→ **SUPPLIED RECORDS**:
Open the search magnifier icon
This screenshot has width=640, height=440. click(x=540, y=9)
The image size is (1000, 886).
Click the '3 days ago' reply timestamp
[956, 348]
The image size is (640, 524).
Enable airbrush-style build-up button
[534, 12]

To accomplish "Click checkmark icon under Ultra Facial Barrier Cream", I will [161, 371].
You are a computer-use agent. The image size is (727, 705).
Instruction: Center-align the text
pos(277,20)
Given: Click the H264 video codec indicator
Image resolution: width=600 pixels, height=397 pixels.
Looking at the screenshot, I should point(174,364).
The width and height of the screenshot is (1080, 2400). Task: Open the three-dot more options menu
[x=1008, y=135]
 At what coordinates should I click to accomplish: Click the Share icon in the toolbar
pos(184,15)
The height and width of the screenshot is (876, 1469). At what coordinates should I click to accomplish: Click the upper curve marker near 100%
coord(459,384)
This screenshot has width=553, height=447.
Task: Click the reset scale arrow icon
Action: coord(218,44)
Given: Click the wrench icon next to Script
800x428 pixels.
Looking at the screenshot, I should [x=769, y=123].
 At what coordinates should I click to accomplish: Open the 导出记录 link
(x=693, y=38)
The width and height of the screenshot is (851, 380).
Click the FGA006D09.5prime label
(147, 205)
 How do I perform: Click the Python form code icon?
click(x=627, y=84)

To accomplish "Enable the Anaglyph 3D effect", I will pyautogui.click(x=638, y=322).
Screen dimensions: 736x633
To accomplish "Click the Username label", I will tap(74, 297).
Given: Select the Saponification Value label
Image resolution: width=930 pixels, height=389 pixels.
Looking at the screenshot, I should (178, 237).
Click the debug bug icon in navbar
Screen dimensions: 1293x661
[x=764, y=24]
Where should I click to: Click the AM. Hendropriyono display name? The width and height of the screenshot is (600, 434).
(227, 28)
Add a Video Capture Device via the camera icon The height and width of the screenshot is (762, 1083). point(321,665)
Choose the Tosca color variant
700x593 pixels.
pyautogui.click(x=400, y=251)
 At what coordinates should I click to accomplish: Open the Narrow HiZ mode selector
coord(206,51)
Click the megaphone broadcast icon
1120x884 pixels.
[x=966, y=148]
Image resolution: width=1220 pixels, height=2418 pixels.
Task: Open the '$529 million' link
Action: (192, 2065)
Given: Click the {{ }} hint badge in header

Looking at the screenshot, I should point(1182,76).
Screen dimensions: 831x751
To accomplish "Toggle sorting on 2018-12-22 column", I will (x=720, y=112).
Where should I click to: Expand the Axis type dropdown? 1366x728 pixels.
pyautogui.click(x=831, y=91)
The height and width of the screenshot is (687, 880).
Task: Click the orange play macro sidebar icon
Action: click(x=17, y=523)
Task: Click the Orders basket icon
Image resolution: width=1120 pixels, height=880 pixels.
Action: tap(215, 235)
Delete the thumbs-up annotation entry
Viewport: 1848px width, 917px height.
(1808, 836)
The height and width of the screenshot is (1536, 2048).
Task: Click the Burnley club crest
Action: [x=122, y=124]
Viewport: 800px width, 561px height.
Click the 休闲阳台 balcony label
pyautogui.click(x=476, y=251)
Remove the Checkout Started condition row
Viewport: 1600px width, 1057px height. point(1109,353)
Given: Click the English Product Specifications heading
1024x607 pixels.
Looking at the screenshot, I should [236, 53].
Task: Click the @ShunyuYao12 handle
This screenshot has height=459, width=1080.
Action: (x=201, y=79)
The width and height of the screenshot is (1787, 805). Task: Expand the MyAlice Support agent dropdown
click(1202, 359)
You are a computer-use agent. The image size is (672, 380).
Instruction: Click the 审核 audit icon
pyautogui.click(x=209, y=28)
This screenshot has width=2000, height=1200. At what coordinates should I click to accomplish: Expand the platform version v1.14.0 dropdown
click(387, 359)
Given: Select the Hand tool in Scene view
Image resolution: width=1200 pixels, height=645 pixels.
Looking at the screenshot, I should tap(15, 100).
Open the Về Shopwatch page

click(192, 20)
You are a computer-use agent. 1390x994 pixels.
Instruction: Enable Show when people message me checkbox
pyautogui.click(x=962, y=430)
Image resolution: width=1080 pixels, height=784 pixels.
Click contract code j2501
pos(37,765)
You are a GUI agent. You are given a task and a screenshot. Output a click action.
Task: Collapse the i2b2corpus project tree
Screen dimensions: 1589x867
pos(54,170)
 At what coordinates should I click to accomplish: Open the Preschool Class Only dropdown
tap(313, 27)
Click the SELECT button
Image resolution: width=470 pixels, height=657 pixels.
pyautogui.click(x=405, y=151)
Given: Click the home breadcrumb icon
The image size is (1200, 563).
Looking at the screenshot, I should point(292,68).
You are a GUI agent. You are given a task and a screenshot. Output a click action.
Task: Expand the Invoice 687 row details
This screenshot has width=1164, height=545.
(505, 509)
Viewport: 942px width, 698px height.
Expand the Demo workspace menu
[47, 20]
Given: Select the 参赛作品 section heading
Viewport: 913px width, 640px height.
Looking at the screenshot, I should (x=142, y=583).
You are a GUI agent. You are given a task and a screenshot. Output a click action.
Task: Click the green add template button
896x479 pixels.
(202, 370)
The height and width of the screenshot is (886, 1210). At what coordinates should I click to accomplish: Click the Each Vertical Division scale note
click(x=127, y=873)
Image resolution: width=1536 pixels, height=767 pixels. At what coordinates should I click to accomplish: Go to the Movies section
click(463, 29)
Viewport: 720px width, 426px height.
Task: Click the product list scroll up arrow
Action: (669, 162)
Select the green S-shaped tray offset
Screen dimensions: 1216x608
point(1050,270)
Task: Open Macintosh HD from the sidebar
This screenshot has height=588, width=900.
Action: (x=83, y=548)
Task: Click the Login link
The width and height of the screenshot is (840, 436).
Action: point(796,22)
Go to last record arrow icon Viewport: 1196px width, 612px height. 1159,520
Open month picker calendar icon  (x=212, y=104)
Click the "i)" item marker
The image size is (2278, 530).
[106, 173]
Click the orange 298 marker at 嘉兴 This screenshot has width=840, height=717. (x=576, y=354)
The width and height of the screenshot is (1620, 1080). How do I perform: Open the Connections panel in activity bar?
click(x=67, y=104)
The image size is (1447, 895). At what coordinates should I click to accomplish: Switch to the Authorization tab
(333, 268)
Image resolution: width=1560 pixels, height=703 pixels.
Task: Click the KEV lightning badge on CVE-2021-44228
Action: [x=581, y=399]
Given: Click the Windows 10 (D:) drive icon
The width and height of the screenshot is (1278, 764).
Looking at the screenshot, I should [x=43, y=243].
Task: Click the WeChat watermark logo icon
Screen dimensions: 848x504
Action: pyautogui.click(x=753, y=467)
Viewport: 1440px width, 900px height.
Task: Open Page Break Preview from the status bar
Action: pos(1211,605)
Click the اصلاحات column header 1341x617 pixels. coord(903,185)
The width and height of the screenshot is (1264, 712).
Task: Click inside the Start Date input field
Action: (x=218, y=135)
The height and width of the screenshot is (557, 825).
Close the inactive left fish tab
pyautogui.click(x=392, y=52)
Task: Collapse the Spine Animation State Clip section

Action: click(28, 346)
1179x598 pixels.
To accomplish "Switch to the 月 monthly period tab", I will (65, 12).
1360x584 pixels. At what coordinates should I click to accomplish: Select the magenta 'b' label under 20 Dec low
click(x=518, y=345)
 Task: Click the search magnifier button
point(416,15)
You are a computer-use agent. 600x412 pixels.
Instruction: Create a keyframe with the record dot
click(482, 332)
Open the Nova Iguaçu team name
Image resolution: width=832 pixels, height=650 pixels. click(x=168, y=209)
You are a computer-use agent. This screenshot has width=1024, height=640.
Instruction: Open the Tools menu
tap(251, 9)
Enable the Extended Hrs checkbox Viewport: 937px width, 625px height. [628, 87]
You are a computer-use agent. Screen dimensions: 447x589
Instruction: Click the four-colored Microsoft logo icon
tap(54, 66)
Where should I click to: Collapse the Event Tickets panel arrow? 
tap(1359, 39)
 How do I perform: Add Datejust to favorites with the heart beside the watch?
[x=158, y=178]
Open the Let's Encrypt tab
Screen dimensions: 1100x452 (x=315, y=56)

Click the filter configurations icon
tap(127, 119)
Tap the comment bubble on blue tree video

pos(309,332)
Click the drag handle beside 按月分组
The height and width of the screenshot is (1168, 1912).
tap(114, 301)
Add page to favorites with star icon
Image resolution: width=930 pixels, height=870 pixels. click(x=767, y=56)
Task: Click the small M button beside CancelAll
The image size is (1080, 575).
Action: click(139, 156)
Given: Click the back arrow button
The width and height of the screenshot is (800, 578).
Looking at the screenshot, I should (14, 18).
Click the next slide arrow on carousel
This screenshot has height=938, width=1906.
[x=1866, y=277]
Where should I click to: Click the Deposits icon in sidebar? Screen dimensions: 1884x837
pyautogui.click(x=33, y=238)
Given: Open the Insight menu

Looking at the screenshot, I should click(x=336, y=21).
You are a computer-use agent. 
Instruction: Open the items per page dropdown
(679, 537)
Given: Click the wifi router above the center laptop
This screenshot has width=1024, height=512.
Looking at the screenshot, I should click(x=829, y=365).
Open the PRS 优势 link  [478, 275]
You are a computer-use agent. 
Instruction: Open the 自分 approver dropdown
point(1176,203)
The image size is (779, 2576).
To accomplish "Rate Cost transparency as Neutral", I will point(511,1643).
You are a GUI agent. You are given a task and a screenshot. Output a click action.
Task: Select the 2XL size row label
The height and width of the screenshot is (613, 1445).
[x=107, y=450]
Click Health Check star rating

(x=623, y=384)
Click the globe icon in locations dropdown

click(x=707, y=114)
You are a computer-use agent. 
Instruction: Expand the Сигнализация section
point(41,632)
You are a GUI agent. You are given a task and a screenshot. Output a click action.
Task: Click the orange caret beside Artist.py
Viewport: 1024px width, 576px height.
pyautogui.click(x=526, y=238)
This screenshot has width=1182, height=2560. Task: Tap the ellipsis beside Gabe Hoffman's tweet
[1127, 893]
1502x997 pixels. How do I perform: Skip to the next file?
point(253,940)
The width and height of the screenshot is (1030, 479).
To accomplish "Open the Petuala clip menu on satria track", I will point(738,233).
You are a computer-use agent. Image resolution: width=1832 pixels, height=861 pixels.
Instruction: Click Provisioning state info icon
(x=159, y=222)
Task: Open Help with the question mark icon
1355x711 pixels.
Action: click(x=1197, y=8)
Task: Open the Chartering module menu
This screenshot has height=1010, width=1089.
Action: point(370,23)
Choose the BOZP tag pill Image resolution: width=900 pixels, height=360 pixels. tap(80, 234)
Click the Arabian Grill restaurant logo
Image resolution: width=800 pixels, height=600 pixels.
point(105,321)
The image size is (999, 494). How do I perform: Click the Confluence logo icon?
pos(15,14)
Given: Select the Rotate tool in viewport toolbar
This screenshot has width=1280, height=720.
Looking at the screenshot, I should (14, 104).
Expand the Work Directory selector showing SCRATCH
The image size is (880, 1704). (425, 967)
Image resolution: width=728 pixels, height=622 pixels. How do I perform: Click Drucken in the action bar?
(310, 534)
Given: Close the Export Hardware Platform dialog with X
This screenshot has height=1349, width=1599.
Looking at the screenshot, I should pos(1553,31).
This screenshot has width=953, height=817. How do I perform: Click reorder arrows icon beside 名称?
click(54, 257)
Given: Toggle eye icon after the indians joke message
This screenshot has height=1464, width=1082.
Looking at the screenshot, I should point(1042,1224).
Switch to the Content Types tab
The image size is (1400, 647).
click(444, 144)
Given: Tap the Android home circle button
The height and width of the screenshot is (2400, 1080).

→ **TASK DETAILS**:
Return each full line of the entries that contains the word "Toggle".

→ **ANSWER SECTION**:
To accomplish "Toggle sorting on 2018-12-22 column", I will (x=720, y=112).
Given: Toggle eye icon after the indians joke message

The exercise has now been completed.